=== RECORDS SUPPLIED ===
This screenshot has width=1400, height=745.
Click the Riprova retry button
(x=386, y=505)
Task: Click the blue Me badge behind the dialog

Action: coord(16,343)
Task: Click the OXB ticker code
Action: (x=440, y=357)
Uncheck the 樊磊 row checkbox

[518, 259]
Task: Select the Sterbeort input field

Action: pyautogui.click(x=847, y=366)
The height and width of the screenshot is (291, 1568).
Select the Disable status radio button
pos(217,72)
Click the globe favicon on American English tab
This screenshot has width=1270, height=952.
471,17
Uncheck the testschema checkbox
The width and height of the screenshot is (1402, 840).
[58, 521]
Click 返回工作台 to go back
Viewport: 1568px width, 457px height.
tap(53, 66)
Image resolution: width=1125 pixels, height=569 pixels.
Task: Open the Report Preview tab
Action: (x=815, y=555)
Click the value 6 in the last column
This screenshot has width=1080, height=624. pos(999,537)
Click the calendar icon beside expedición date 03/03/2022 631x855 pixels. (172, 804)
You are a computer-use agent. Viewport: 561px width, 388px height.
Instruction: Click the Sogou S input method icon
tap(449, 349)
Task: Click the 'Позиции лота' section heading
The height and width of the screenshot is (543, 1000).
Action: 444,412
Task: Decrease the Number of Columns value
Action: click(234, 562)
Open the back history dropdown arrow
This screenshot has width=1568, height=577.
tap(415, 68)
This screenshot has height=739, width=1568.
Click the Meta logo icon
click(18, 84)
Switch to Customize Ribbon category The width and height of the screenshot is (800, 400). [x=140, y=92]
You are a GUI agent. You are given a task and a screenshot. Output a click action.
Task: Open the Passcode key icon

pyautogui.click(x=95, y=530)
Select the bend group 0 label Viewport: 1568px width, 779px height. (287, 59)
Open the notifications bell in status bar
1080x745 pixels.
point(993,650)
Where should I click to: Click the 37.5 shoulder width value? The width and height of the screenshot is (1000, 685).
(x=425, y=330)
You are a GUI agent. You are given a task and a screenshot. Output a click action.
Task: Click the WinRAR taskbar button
===
Quote the records exactly as they appear between the line containing "Click the globe" and the line containing "Click the calendar", inclusive.

**THE REPLY**
Click the globe favicon on American English tab
This screenshot has width=1270, height=952.
471,17
Uncheck the testschema checkbox
The width and height of the screenshot is (1402, 840).
[58, 521]
Click 返回工作台 to go back
Viewport: 1568px width, 457px height.
tap(53, 66)
Image resolution: width=1125 pixels, height=569 pixels.
Task: Open the Report Preview tab
Action: (x=815, y=555)
Click the value 6 in the last column
This screenshot has width=1080, height=624. pos(999,537)
Click the calendar icon beside expedición date 03/03/2022 631x855 pixels. (172, 804)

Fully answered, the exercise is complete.